QUE EL HOMBRE NO SEPARE LO QUE EL AMOR HA UNIDO

Singularizar personas en una multitud, buscar semejanzas entre las diferencias, parecen procedimientos opuestos y sin embargo construyen un mismo gesto unificador. Imponerle al espectador una distancia –la del plano general– pero para que justamente aguce la mirada: este ejercicio de acercamiento a lo colectivo es la apuesta de la obra. Si, como cree Jacques Rancière, la política consiste en hacer visible aquello que no lo era, escuchar a seres que no tenían la palabra, todo el proceso de Las multitudes constituye una estética política para el teatro contemporáneo. Porque el gesto irónico, desacralizador que fundó el teatro de los 90 frente a esa década y que se ha perpetuado hasta nuestros días, ha perdido la eficacia para nombrar el presente. Aquel deslumbrante uso del ingenio para la pavada, la parodia, la falta de solemnidad, el relegar los temas importantes siempre para más tarde.
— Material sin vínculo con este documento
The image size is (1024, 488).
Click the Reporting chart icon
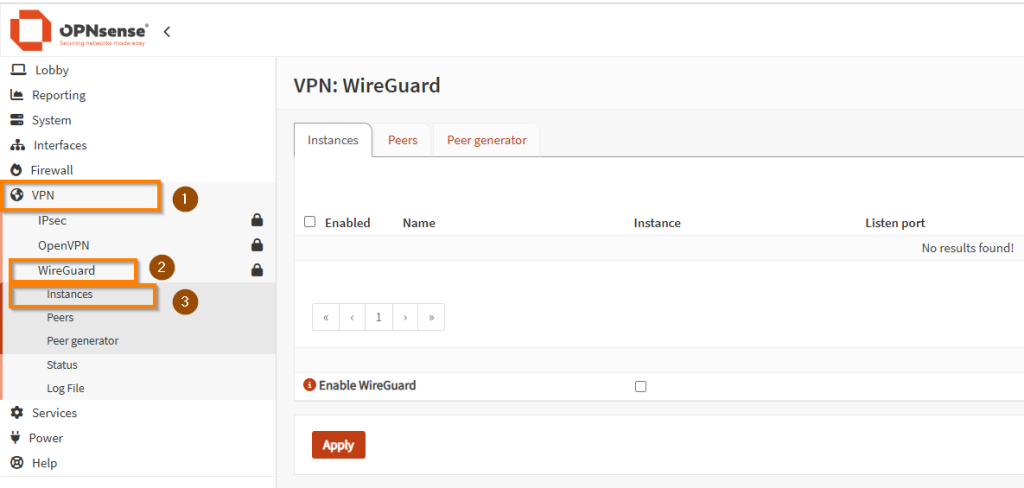pyautogui.click(x=17, y=95)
Estos tiempos, desde el 2001 hasta hoy, son cada vez más Otros: las polaridades, los choques, vemos y vivimos el retorno (eterno) de la política. Si una obra de teatro es también un documental sobre su propio proceso de creación, es imposible no pensar con Las multitudes la idea de reconstrucción de un tejido social: toda esa gente yendo a ensayar una vez por semana, viniendo de barrios distintos, a través de distintos medios de transporte, las chicas de veinte arreglando para salir después, los señores de sesenta fumando en la puerta. Un documental sobre un esfuerzo de organización.

El centro es, claro, el teatro. Crear un consenso de actuaciones: “Somos gente muy diferente, que se formó en lugares distintos, que tenemos una idea del teatro muy diferente y queremos lograr que todos nos encontremos en un lugar. Cada persona es un material diferente y en el encuentro producen algo que es nuevo, justamente ese encuentro de dos. Me entusiasmaba lograr que todos entendiéramos lo que estábamos haciendo, desde una persona de ochenta años a una de catorce, cada uno desde su mirada. Las preguntas de una nena de nueve me interesan, me inspiran, me hacen construir”, dice a días del estreno, León.
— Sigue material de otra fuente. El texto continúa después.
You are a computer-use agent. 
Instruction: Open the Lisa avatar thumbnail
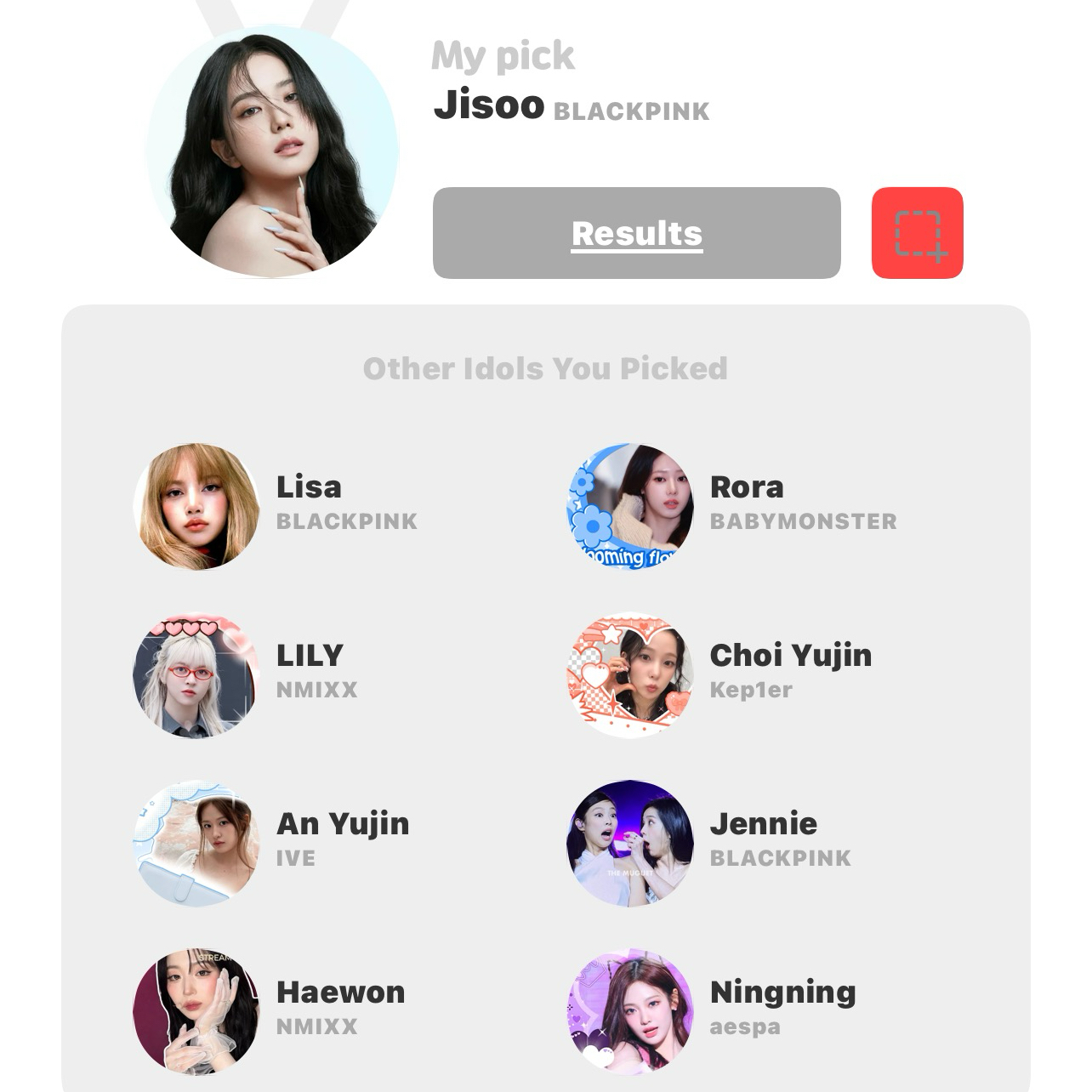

Hay un texto de la obra que dice el líder de los ancianos que sintetiza todas estas ideas: “Lo más previsible es que nos desencontremos, que no podamos organizarnos, tratemos de ver a donde sí podemos”. Federico León afirma que ahí, en esa frase, él ve un signo de la época. “Mucha gente, muy diferente, logra ponerse de acuerdo durante una hora y durante un tiempo largo de construcción de una obra. Y eso que se construye tiene que ver con todos. Cada uno aportó algo propio. No es que el texto estaba totalmente acabado. No es que uno viene, cumple su función y se va. Hay algo de una pertenencia también. Las ancianas caminan de esa manera y por eso se construyó la escena pensando en el tiempo que dura esa caminata.” La pertenencia es, entonces, a un tiempo histórico: el presente. Afirmarlo es detenerse a contemplar el paso lento de una anciana, pero también el acelerado de una corrida o el sincopado de una canción que hace mover los pies. Y nos pone a bailar. A todos. Como una danza tribal, como un recital, como una rave. Imágenes que se suceden en Las multitudes, el Aleph donde también estamos nosotros.
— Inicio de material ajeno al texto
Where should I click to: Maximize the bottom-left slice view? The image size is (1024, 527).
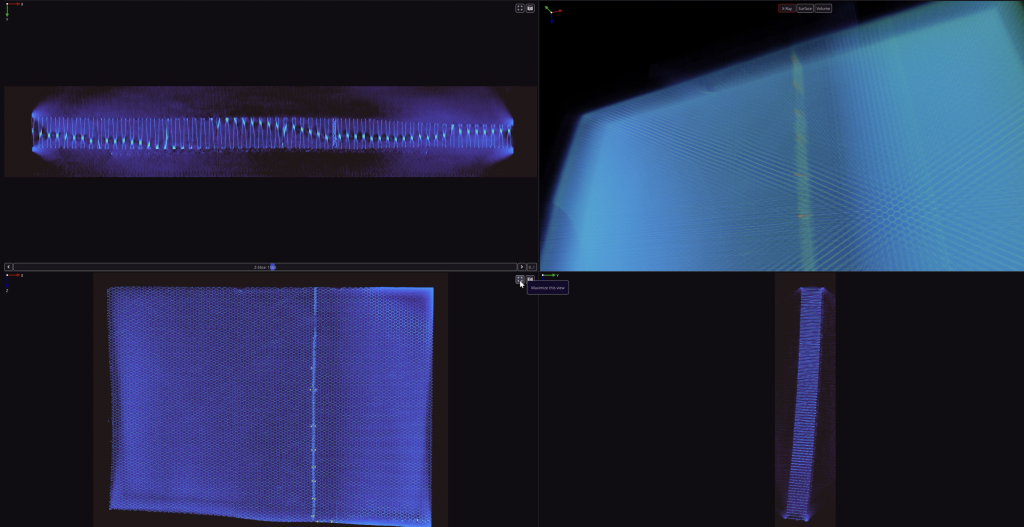520,279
Las multitudes realizará seis únicas funciones en el Tacec los días 20, 21, 22, 24 y 29 de julio a las 21.30 y el sábado 28 a las 17. Entradas: $ 20. Pueden comprarse anticipadamente por tuentrada.com o en la boletería del Teatro Argentino de La Plata.
Después viajará a Berlín para presentarse los días 28, 29 y 30 de septiembre. En noviembre volverá a Buenos Aires y se podrá ver en el Centro Cultural San Martín.